To follow-up on my October post, “Could the NHL Lockout Benefit from a Mediator?,” as of Monday, November 26th, the parties reported an agreement to mediate.  Three neutrals from Federal Mediation and Conciliation Service have been assigned.  The sides met separately with the mediators on Wednesday, November 28th.

“Hockey players and management have not negotiated since last Wednesday [November 21, 2012]. The NHL has canceled more than one-third of its regular season, including all games through Dec. 14, the New Year’s Day outdoor Winter Classic and the All-Star weekend scheduled for Jan. 26-27 at Columbus, Ohio.”  NHL Lockout 2012: Federal Mediators Set To Join Stalled Labor Talks, The Huffington Post, http://www.huffingtonpost.com/2012/11/26/nhl-lockout-2012-federal-mediators_n_2194463.html#slide=1663482 (Nov. 26, 2012).

Although many may be satisfied with what seems like progress between the parties in agreeing to mediate in the first instance, others note that the mediation may not guarantee a successful end to the lockout.

Gary R. Roberts, dean and professor of law at Indiana University, and sports labor law specialist (and also my former Sports Law professor at Tulane), provides this take:

My guess is just based on past history and the tone of the way things are going right now is that this is probably not going to produce a settlement . . . . This isn’t like a hysterical couple doing divorces or a commercial dispute where one side or the other is just being totally unrealistic.

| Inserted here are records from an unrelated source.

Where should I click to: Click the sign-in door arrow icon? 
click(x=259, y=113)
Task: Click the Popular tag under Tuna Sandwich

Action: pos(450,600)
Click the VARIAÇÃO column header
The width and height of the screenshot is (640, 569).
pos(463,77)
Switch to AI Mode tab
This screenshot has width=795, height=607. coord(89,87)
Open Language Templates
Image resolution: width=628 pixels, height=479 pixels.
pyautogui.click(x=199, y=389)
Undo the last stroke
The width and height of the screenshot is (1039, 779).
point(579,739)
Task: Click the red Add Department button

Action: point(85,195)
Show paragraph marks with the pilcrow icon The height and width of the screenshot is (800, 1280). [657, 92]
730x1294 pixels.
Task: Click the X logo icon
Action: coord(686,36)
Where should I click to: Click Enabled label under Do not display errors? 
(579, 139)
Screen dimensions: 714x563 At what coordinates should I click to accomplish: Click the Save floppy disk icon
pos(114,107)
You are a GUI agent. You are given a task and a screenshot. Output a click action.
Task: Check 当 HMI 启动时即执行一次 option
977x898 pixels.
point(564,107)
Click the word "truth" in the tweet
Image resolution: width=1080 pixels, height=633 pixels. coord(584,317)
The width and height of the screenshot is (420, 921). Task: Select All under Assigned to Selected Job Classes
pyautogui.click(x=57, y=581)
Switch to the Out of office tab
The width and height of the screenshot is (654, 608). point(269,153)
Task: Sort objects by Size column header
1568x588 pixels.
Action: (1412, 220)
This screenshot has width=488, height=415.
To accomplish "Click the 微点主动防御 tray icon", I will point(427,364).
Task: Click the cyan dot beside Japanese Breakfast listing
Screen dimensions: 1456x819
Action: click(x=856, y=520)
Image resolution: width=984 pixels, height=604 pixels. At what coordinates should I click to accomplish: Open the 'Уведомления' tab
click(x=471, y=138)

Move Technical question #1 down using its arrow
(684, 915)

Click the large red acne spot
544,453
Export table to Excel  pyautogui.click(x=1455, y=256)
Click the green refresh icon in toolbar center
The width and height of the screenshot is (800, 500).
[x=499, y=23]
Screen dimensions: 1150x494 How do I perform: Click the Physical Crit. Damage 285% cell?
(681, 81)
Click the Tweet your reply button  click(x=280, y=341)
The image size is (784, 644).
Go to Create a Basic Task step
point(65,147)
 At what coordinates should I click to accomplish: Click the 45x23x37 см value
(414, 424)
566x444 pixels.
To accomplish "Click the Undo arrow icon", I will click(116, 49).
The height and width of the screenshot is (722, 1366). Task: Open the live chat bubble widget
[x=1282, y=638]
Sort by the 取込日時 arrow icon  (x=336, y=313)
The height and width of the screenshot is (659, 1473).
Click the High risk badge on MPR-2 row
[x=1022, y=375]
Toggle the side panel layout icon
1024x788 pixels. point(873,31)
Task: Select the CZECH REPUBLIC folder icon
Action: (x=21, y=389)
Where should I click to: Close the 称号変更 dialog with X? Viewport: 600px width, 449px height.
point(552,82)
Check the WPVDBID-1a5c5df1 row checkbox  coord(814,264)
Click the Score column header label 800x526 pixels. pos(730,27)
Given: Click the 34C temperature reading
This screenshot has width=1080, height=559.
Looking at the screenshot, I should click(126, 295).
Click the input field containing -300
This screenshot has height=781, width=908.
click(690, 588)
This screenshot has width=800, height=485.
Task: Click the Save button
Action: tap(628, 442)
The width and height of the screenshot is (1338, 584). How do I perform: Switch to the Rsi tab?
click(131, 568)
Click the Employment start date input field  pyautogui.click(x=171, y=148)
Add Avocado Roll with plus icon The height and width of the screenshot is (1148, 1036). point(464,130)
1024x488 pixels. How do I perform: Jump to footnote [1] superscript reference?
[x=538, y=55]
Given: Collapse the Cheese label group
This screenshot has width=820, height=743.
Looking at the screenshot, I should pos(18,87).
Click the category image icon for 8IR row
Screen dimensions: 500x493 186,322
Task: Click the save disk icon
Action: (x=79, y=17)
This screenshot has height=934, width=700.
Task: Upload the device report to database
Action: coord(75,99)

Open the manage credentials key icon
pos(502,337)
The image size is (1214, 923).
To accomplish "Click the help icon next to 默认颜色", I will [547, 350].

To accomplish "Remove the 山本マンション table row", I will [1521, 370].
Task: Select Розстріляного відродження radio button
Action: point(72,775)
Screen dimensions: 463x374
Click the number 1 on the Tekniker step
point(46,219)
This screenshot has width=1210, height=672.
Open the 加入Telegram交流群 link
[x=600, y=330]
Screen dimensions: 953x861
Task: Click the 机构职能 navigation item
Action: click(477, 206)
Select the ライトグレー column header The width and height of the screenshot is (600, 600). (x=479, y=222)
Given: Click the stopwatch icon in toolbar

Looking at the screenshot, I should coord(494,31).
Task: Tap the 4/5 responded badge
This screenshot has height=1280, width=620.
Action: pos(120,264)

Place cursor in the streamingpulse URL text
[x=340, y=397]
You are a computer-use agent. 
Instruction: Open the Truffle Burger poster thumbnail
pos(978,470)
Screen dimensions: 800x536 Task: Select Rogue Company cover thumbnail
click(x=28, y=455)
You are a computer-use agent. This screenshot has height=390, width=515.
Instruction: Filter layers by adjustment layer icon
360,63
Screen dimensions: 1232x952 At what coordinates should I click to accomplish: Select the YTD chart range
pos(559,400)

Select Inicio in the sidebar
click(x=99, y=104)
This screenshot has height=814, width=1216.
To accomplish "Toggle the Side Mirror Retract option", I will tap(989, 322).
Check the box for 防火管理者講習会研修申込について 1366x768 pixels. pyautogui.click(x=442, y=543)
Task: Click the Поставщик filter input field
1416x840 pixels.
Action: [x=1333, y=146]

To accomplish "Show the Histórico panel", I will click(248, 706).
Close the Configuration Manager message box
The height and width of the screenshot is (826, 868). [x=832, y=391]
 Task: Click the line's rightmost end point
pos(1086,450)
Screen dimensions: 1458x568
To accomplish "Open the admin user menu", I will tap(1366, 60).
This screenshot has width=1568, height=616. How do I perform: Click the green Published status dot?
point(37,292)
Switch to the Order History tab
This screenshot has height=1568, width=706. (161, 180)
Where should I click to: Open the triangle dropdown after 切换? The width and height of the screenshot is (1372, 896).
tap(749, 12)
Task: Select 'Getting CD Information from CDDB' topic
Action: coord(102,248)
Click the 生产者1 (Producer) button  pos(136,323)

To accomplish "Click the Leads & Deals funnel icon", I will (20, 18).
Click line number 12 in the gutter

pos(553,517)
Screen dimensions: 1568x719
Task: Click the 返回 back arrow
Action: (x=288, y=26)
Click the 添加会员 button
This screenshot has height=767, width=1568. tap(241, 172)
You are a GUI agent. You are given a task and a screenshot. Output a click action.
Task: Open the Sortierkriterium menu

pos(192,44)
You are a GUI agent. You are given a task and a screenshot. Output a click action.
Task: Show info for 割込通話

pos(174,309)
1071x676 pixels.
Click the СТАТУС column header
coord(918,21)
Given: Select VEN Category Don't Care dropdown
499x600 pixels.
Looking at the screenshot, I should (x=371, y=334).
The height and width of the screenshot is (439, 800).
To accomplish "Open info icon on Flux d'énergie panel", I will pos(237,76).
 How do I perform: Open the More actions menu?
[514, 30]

These are two very sophisticated and experienced groups. I just don’t see how much a mediator can bring to the table other than to remind them of what’s at stake periodically. . . . Who knows how many seeds the mediator might plant that could eventually bear fruit . . . . It’s hard to predict. . . . Mediation tends to me a mechanism whereby tempers can be cooled, and people who are operating from unrealistic perspectives can be brought to see what reality is . . . . It sounds like they’re pretty much at an impasse . . . . Both sides have their perspectives and their objectives and neither side can accept a set of proposals that the other side insists is necessary. We really are at sort of a standstill.

Stephen Whyno, NHL lockout 2012: Reality is, mediation might not solve anything, The Washington Times, http://www.washingtontimes.com/news/2012/nov/27/nhl-lockout-2012-reality-mediation-might-not-solve/#ixzz2Dg1aKVWO  (Nov. 27, 2012).
“About $182 million apart on core economic issues, there’s further disagreement on matters such as contract length (players want none while owners want to institute a five-year limit) and arbitration rights.”
-Whyno (article link above).
Can a mediator bring them together?  What’s your take?